Exercise instructions. Check every line of the data for the word "package", and copy those that have it.

Stored data Start Marker

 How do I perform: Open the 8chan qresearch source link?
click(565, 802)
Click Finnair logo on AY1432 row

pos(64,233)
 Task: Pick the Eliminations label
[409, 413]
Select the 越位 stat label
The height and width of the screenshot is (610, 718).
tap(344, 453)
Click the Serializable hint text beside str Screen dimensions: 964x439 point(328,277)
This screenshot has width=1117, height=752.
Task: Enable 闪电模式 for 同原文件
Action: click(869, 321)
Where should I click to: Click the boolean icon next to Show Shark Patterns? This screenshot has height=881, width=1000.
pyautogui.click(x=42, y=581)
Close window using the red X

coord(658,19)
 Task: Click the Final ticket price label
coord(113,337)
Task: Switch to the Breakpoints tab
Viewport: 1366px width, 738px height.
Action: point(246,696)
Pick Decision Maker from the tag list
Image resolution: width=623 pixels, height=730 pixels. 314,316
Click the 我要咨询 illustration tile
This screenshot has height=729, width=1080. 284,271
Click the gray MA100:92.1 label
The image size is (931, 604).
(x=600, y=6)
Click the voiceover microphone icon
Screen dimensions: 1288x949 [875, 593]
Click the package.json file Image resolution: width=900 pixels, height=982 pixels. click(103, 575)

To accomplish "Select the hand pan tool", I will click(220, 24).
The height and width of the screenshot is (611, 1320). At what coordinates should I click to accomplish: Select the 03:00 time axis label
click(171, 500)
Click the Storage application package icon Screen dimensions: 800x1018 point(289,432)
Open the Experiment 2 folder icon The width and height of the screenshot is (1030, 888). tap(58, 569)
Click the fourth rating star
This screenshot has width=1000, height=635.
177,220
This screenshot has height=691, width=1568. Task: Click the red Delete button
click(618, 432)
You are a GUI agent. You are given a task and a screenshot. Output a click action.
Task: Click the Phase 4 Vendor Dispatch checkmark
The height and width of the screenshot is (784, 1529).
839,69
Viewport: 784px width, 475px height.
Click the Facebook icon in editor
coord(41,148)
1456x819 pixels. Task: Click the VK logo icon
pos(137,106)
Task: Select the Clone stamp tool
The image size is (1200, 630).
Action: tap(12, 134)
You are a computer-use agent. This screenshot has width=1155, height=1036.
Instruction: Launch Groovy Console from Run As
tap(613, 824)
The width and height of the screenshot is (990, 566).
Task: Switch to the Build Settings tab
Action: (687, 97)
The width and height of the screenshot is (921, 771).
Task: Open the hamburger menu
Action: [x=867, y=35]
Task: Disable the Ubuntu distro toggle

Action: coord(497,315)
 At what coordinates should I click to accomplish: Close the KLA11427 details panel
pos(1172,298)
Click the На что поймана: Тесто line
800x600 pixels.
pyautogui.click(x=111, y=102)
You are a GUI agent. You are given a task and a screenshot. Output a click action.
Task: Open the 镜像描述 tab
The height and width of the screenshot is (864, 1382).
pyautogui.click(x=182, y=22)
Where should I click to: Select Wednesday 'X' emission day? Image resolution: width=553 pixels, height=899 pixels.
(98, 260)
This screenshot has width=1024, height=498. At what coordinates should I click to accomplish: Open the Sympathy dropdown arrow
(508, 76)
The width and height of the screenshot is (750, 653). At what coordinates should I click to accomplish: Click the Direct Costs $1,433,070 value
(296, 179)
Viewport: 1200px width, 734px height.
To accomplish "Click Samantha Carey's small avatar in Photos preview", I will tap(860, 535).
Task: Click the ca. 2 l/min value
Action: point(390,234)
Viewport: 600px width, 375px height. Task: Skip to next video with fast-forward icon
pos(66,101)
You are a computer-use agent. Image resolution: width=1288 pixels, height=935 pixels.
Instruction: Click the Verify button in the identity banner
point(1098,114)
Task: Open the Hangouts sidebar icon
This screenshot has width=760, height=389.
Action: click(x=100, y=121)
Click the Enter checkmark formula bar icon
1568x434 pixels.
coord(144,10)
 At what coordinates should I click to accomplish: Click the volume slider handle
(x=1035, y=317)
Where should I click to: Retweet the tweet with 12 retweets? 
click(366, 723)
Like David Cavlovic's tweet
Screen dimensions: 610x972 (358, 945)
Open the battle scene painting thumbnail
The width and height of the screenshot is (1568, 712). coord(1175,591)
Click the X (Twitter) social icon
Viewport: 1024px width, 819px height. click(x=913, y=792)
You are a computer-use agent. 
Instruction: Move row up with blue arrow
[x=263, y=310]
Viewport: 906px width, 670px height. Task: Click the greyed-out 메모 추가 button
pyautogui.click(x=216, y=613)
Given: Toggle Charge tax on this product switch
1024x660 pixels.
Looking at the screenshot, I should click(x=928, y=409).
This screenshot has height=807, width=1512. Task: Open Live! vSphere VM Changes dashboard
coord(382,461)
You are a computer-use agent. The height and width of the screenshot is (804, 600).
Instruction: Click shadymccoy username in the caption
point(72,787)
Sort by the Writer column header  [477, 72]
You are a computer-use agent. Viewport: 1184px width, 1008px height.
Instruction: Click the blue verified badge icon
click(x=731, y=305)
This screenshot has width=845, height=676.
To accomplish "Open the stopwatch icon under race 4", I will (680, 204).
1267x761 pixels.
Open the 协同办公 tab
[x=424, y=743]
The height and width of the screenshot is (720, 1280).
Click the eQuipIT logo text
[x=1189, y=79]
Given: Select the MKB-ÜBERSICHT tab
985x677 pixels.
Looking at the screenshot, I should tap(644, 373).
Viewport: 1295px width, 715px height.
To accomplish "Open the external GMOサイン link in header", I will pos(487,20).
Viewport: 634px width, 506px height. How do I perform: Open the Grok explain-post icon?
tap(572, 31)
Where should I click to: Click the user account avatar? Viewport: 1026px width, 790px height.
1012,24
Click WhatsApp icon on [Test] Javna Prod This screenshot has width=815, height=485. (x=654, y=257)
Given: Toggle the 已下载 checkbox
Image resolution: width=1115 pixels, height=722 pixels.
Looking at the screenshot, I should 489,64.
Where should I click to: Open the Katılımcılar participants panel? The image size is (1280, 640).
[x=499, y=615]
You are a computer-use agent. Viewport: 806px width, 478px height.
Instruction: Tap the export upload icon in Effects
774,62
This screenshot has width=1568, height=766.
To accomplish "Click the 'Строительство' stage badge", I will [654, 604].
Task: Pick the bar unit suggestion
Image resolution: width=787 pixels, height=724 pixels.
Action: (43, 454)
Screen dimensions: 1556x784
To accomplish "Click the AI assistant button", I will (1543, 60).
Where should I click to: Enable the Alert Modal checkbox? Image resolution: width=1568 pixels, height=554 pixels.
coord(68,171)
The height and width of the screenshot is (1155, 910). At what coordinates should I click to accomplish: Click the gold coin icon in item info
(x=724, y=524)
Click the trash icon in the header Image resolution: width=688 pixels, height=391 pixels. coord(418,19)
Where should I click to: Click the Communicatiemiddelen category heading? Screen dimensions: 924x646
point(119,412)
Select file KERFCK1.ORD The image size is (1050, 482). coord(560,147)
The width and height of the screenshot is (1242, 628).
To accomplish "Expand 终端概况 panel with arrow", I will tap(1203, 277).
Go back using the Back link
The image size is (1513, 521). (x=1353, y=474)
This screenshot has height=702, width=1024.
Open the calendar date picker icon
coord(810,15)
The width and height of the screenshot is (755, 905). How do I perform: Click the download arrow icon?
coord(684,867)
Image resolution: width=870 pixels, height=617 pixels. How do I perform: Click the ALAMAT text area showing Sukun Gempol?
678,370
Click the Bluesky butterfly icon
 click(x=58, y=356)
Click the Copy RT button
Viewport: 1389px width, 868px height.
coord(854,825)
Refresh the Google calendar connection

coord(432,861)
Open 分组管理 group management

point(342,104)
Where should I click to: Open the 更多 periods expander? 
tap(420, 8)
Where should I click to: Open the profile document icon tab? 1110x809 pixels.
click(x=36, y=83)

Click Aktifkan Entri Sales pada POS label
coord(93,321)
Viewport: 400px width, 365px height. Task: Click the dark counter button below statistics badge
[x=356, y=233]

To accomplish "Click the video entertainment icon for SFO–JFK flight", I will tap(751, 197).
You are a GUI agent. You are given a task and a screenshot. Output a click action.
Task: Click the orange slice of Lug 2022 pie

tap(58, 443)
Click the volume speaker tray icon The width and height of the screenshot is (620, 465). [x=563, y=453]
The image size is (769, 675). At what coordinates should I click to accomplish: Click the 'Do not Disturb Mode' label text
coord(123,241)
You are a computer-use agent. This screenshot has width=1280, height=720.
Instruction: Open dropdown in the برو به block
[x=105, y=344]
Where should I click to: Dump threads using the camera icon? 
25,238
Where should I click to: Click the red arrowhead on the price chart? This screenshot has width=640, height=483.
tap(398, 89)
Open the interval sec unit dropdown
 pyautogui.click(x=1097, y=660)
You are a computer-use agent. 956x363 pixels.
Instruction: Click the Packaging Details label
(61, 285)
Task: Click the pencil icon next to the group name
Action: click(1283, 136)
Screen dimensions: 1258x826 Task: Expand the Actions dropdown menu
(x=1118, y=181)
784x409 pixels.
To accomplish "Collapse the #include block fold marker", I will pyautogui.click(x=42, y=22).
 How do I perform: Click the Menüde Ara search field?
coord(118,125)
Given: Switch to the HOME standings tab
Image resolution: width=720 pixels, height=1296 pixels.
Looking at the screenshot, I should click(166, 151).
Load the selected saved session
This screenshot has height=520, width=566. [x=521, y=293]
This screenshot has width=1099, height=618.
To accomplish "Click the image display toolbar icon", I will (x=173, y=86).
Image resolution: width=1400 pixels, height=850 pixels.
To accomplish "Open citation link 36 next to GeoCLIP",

Stored data End Marker

Task answer.
Click the package.json file Image resolution: width=900 pixels, height=982 pixels. click(103, 575)
Click the Storage application package icon Screen dimensions: 800x1018 point(289,432)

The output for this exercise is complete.